- Developer(s): Delve Interactive
- Publisher(s): Rising Star Games
- Engine: Unity ;
- Platform(s): Windows; OS X; Linux; PlayStation 4; Wii U;
- Release: Windows, OS X, Linux, PlayStation 4 November 3, 2015 Wii U August 18, 2016
- Genre(s): Action
- Mode(s): Single-player ;

= Poncho (video game) =

2015 video game

Poncho is an action game developed by Delve Interactive, released for Windows, OS X, and PlayStation 4 on November 3, 2015, and Wii U on August 18, 2016. A version for the PlayStation Vita was announced, but was cancelled.

==Gameplay==
The game consists of a robot wearing a poncho. Humanity has disappeared and only robots remain. Players make their mission through the world of pixelated parallax to find Poncho's maker and save humanity. The gameplay consists of a 2D platformer with different layer of depth, being able to get closer or further away.

==Reception==
The PC version has been reviewed on Destructoid with a score of 60/100. The PS4 version has been reviewed on Hardcore Gamer with a score of 80/100. On PSU.com, also for the PS4 version, the game was reviewed with a score of 80/100. On GameCrate, the game's review score was 78/100. On Push Square, the review score was 50/100. Hardcore Gamer compared the game to Fez.

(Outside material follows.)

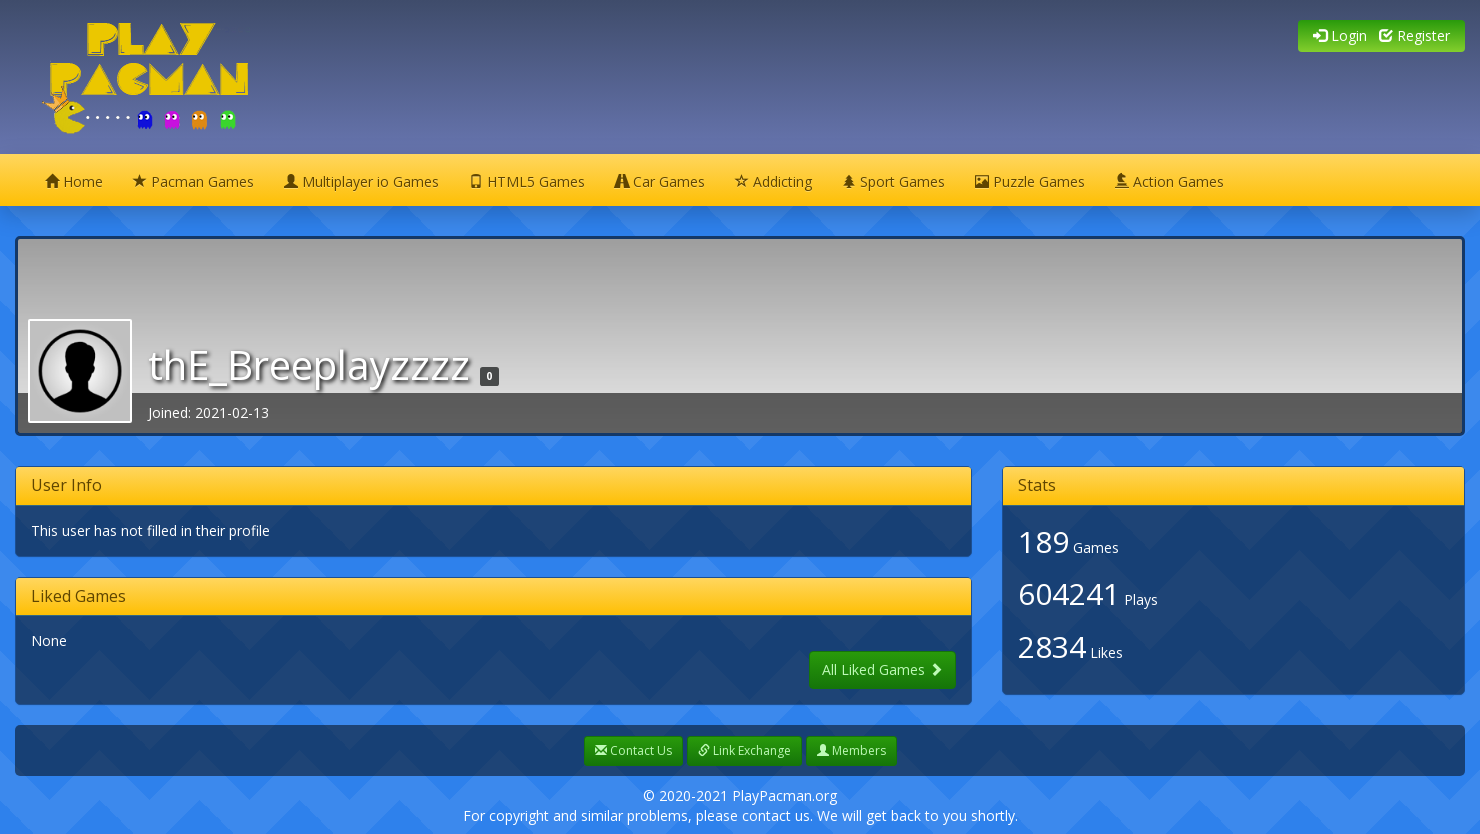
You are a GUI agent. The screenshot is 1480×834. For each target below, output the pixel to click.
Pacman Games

The game was a commercial failure. In a blog post at Gamasutra published over a year after the game's release, Dan Hayes, a developer at Delve stated their company had "not yet made a single penny from Poncho". He further blamed Rising Star Games for a lack of support; the publisher responded by stating that Delve had consistently missed milestones.